-- Document section --
----------

Benefits of vitamin D

Vitamin D is a vital part of our bone health, but how much is too much?

You know vitamins are good for you, and you might know humans get vitamin D from exposure to the sun’s warming rays. There are also vitamin D supplements sold over the counter. Can you overdose on vitamin D? How much vitamin D do you need?

What is vitamin D for?

“Vitamin D is an antioxidant and anti-inflammatory. It protects the brain cells and supports immune health. Vitamin D also regulates calcium and phosphate in the body,” said M. Nancy Fuller, APRN, nurse practitioner with Norton Community Medical Associates. “Anything that works on calcium is going to affect your bones, but the body only absorbs calcium when there is vitamin D present.”

How do you get vitamin D?

This essential nutrient is in some foods such as fatty fish (salmon, mackerel, etc.), and fortified milk and cereal.

“Your body makes some vitamin D when the skin is exposed to direct sunlight. A chemical in the skin converts sunlight to active vitamin D so it can be used,” Nancy said.

Children typically don’t have low levels of vitamin D, since they spend more time outdoors than adults. Since research has shown that prolonged exposure to the sun can damage DNA in the cells, cause skin cancer and prematurely age skin, adults shouldn’t stop taking precautions.

----------

-- Data block --
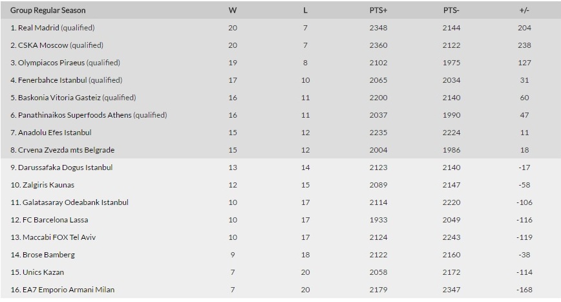Screen dimensions: 561x302
Task: Open Crvena Zvezda mts Belgrade entry
Action: pyautogui.click(x=63, y=150)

----------

-- Exercise requirements --
• A. Return the passage of the vitamin D article above, from "Benefits of vitamin" down to "get vitamin D?", copied word for word.
• B. According to the vitamin D article above, what must be present in the body for it to absorb calcium?
• C. List every harm that the vitamin D article above attributes to prolonged exposure to the sun.

-- Expected responses --
• A.
Benefits of vitamin D

Vitamin D is a vital part of our bone health, but how much is too much?

You know vitamins are good for you, and you might know humans get vitamin D from exposure to the sun’s warming rays. There are also vitamin D supplements sold over the counter. Can you overdose on vitamin D? How much vitamin D do you need?

What is vitamin D for?

“Vitamin D is an antioxidant and anti-inflammatory. It protects the brain cells and supports immune health. Vitamin D also regulates calcium and phosphate in the body,” said M. Nancy Fuller, APRN, nurse practitioner with Norton Community Medical Associates. “Anything that works on calcium is going to affect your bones, but the body only absorbs calcium when there is vitamin D present.”

How do you get vitamin D?

• B. Vitamin D.

• C.
- Damage to DNA in the cells
- Skin cancer
- Premature aging of the skin